In the subpoena, the investigators demand that Reason produce “any and all identifying information” for the users behind the following comments:
•“Its judges like these that should be taken out back and shot.”
•“It’s judges like these that will be taken out back and shot.”
•“Why waste ammunition? Wood chippers get the message across clearly. Especially if you
feed them in feet first.”
•“Why do it out back? Shoot them out front, on the steps of the courthouse.”
•“I hope there is a special place in hell reserved for that horrible woman.”
•“There is.”
•“I’d prefer a hellish place on Earth be reserved for her as well.”
•“Fuck that. I don’t want to oay [sic] for that cunt’s food, housing, and medical. Send her through
the wood chipper.”

According to the website PopeHat, which first published the subpoena, there is little reason to believe that the government actually thinks any of the comments represent a true threat to Forrest or any other federal judge.

Ken White wrote on the website:

What of these comments on Reason.com, then? I submit that they are very clearly not true threats — that this is not even a close call.

True threat analysis always examines context. Here, the context strongly weighs in favor of hyperbole. The comments are on the Internet, a wretched hive of scum, villainy, and gaseous smack talk. The are on a political blog, about a judicial-political story; such stories are widely known to draw such bluster. They are specifically at Reason.com, a site with excellent content but cursed with a group of commenters who think such trash talk is amusing.

The “threats” do not specify who is going to use violence, or when. They do not offer a plan, other than juvenile mouth-breathing about “wood chippers” and revolutionary firing squads. They do not contain any indication that any of the mouthy commenters has the ability to carry out a threat. Nobody in the thread reacts to them as if they are serious. They are not directed to the judge by email or on a forum she is known to frequent.
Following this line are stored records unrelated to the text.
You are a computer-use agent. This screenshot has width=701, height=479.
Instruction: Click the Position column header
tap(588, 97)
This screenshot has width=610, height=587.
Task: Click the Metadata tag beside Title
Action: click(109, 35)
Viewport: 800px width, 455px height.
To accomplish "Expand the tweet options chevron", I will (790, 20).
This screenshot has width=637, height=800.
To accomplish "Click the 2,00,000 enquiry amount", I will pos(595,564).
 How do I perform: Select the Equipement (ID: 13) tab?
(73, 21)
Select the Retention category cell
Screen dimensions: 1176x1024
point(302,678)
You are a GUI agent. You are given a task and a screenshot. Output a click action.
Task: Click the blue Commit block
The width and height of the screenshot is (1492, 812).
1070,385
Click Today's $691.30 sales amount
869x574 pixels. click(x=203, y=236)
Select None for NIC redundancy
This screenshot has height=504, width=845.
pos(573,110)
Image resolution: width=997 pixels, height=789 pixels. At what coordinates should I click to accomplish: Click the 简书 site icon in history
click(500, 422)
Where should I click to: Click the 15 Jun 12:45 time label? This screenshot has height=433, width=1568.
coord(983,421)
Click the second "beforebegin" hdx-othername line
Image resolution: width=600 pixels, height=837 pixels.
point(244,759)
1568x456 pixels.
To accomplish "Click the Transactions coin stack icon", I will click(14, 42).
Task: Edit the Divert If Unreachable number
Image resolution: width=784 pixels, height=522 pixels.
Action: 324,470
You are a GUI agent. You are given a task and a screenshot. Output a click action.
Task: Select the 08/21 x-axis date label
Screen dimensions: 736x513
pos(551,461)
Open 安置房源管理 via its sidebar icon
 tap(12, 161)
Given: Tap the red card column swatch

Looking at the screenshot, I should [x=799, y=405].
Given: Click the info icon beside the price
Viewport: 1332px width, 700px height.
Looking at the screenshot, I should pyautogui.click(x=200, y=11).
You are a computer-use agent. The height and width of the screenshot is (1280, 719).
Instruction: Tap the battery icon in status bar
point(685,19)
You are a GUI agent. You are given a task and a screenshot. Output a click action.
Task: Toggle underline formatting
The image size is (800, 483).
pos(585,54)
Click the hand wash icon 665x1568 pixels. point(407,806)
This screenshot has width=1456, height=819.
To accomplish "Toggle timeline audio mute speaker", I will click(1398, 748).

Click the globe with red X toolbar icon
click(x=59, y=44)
Therefore, even the one that is closest to a threat — “It’s judges like these that will be taken out back and shot” isn’t a true threat. It lacks any of the factors that have led other courts to find that ill-wishes can be threats.

And White isn’t the only one who has described the governments subpoena as bogus. University of Oregon School of Journalism and 1st Amendment scholar Kyu Youm told BuzzFeed: “Generally speaking, anonymity is still a part of freedom of expression, and just because the government wants to unmask the commenters does not mean it has a strong case. At least, if there is doubt as to the validity of the subpoena, anonymity should be given the benefit of the doubt.

“The subpoena is not compelling,” Youm added.

In other words, there is really no chance that anyone will ever be convicted of a crime for making the aforementioned comments.

So why would the government waste time and taxpayer money trying to force Reason to hand over the identity of its commenters?

Former Reason editor and current Bloomberg View columnist Virginia Postrel said in a recent column that the government’s goal goes far beyond identifying the commenters.

She wrote:

Subpoenaing Reason’s website records, wasting its staff’s time and forcing it to pay legal fees in hopes of imposing even larger legal costs and possibly even a plea bargain (or two on the average Joes who dared to voice their dissident views in angry tones) sends an intimidating message: It’s dangerous not just to create something like Silk Road. It’s dangerous to defend it, and even more dangerous to attack those who would punish its creator.

If the government gets its way in this case, free speech suddenly becomes rather costly for all involved no matter the outcome.